Extracted information:
------------------------------------------------

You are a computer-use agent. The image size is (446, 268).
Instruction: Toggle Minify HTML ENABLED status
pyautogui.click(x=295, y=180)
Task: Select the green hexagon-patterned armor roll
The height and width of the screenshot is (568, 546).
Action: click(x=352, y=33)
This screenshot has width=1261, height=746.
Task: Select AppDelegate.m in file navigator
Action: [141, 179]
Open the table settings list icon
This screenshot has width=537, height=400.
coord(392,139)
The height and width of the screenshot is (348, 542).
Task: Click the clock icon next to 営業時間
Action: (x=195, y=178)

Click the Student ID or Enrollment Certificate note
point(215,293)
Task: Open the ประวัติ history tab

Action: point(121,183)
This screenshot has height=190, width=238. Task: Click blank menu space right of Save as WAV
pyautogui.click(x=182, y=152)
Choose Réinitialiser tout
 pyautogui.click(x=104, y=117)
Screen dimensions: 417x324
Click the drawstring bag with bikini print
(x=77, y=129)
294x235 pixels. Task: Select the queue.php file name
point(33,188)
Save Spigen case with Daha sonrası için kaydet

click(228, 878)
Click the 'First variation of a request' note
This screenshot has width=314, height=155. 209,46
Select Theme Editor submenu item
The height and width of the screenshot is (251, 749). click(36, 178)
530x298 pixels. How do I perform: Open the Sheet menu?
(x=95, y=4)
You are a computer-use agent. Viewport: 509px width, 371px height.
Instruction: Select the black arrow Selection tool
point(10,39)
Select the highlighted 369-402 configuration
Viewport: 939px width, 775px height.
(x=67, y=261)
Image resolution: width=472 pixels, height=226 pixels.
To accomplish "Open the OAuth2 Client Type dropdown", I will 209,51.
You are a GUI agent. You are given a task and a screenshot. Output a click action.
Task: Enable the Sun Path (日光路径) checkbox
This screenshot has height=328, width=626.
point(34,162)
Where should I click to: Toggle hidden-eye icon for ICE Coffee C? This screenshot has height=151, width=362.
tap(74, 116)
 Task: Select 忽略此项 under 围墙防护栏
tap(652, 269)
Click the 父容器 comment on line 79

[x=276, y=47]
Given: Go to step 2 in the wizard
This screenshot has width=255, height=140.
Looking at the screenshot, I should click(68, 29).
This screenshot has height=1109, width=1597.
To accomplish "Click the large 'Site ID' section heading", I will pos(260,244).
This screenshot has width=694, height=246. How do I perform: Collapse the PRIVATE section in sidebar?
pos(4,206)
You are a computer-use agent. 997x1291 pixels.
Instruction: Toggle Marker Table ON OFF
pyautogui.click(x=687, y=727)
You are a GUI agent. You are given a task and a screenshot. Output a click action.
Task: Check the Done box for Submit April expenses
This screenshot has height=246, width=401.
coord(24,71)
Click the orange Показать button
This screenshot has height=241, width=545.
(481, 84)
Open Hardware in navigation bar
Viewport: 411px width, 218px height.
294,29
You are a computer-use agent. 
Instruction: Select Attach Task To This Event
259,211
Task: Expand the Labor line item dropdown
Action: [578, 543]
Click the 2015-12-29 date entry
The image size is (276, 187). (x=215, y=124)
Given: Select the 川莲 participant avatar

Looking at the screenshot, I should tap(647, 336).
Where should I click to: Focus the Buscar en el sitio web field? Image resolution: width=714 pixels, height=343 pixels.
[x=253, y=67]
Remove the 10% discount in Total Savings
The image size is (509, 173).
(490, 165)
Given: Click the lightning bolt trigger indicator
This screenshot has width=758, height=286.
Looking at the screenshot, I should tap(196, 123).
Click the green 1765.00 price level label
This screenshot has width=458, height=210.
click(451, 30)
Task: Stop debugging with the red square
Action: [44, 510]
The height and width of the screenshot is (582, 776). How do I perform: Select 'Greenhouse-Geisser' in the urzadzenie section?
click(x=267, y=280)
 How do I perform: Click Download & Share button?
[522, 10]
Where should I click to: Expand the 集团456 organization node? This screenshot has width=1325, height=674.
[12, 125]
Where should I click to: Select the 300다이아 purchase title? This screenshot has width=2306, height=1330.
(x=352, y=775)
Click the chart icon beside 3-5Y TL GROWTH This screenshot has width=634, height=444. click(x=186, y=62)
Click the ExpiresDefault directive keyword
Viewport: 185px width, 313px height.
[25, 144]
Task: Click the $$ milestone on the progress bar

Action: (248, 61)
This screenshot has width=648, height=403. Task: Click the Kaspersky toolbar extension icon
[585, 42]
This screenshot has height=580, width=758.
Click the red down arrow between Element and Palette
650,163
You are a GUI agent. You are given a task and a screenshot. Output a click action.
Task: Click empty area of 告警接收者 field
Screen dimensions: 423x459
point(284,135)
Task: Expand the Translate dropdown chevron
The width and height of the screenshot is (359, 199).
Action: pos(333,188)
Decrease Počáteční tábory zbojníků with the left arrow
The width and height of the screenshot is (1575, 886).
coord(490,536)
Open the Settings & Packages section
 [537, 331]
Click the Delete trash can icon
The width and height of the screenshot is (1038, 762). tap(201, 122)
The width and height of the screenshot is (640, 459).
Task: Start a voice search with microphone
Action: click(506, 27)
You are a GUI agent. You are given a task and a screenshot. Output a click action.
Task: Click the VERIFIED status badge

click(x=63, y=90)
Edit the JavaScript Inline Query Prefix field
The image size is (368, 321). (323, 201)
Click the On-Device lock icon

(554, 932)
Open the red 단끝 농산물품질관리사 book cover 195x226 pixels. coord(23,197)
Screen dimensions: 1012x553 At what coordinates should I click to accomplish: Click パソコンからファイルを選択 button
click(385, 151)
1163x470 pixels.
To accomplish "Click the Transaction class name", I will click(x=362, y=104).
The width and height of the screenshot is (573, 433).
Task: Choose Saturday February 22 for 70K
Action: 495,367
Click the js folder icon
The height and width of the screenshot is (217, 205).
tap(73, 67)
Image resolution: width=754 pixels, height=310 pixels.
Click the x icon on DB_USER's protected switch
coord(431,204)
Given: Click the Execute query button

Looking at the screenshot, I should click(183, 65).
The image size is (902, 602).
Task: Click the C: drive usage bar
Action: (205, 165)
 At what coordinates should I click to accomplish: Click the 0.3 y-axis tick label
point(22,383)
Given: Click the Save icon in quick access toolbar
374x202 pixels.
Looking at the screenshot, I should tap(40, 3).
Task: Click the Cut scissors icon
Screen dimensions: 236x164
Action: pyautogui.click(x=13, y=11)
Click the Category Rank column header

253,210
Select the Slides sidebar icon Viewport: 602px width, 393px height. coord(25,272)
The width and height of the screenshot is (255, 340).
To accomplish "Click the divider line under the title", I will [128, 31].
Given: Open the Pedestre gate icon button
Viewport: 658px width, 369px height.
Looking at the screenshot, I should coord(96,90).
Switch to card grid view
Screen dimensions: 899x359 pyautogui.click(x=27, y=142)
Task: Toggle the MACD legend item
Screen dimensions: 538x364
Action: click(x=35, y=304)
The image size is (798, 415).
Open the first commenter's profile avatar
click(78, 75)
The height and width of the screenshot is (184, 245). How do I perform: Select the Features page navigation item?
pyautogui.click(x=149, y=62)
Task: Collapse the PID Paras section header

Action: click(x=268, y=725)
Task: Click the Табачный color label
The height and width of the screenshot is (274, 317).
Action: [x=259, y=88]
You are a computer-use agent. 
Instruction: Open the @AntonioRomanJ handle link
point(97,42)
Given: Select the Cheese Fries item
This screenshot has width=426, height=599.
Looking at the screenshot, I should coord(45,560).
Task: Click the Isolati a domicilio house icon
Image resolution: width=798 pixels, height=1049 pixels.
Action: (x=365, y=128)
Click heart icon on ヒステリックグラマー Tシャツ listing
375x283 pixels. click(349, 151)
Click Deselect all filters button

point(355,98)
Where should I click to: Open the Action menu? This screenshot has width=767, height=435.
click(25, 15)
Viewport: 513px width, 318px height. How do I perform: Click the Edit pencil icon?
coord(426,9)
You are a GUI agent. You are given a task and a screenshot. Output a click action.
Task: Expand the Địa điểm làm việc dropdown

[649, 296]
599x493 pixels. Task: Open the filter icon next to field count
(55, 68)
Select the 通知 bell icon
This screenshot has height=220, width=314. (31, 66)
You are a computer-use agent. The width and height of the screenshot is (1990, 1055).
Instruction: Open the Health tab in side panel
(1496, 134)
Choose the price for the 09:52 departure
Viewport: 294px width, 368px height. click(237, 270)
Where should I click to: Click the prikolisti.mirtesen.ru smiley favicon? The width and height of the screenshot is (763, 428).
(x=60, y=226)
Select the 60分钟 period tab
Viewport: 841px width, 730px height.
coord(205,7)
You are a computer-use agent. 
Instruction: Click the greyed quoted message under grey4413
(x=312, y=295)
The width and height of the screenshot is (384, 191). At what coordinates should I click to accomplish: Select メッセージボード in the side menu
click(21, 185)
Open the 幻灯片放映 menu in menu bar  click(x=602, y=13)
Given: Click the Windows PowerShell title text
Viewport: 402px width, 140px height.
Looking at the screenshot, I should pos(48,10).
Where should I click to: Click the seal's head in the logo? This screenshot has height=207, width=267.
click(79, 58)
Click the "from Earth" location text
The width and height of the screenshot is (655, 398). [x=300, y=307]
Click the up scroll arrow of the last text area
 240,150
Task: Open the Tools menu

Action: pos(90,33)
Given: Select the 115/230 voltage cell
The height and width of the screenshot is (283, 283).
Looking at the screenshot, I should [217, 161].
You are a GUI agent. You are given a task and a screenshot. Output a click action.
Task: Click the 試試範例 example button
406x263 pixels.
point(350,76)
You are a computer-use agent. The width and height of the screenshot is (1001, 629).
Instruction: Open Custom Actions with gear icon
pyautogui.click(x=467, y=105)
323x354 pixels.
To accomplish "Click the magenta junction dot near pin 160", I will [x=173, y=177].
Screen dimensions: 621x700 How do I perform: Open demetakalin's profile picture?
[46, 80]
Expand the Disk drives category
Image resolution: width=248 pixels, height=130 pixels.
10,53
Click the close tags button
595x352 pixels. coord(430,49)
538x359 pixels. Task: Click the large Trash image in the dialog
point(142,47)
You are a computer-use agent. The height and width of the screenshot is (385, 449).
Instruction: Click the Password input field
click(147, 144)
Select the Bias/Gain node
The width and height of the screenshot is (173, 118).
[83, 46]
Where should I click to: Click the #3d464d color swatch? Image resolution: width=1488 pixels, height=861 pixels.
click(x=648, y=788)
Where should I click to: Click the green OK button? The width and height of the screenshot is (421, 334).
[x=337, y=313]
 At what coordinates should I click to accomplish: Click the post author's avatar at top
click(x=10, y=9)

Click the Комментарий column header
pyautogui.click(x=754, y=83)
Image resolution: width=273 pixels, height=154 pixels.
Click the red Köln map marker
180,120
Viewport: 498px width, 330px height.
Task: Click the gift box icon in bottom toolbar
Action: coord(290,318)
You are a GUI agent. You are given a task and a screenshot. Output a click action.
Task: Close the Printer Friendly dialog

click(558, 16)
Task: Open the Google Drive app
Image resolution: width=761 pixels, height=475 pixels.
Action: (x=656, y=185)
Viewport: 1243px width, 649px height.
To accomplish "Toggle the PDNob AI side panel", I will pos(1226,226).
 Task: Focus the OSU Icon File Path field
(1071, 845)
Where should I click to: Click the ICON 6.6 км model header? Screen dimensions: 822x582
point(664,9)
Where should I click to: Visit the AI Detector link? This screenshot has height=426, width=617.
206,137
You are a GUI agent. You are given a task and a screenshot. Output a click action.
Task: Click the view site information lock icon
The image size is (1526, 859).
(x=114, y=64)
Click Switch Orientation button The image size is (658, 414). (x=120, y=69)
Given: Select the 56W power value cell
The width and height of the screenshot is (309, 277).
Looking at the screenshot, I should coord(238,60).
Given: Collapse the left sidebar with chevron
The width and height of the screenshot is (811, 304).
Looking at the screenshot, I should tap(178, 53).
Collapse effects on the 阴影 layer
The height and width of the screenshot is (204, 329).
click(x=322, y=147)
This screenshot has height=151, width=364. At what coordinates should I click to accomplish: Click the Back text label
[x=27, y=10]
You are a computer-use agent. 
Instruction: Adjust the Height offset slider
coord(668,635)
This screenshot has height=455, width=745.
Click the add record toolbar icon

------------------------------------------------

Task to complete: What do the lines above say from the one containing "Where should I click to: Click the seal's" down to the one containing "Task: Open the Google Drive app"? Return them exactly, both end lines included, and only them.

Result for this exercise:
Where should I click to: Click the seal's head in the logo? This screenshot has height=207, width=267.
click(79, 58)
Click the "from Earth" location text
The width and height of the screenshot is (655, 398). [x=300, y=307]
Click the up scroll arrow of the last text area
 240,150
Task: Open the Tools menu

Action: pos(90,33)
Given: Select the 115/230 voltage cell
The height and width of the screenshot is (283, 283).
Looking at the screenshot, I should [217, 161].
You are a GUI agent. You are given a task and a screenshot. Output a click action.
Task: Click the 試試範例 example button
406x263 pixels.
point(350,76)
You are a computer-use agent. The width and height of the screenshot is (1001, 629).
Instruction: Open Custom Actions with gear icon
pyautogui.click(x=467, y=105)
323x354 pixels.
To accomplish "Click the magenta junction dot near pin 160", I will [x=173, y=177].
Screen dimensions: 621x700 How do I perform: Open demetakalin's profile picture?
[46, 80]
Expand the Disk drives category
Image resolution: width=248 pixels, height=130 pixels.
10,53
Click the close tags button
595x352 pixels. coord(430,49)
538x359 pixels. Task: Click the large Trash image in the dialog
point(142,47)
You are a computer-use agent. The height and width of the screenshot is (385, 449).
Instruction: Click the Password input field
click(147, 144)
Select the Bias/Gain node
The width and height of the screenshot is (173, 118).
[83, 46]
Where should I click to: Click the #3d464d color swatch? Image resolution: width=1488 pixels, height=861 pixels.
click(x=648, y=788)
Where should I click to: Click the green OK button? The width and height of the screenshot is (421, 334).
[x=337, y=313]
 At what coordinates should I click to accomplish: Click the post author's avatar at top
click(x=10, y=9)

Click the Комментарий column header
pyautogui.click(x=754, y=83)
Image resolution: width=273 pixels, height=154 pixels.
Click the red Köln map marker
180,120
Viewport: 498px width, 330px height.
Task: Click the gift box icon in bottom toolbar
Action: coord(290,318)
You are a GUI agent. You are given a task and a screenshot. Output a click action.
Task: Close the Printer Friendly dialog

click(558, 16)
Task: Open the Google Drive app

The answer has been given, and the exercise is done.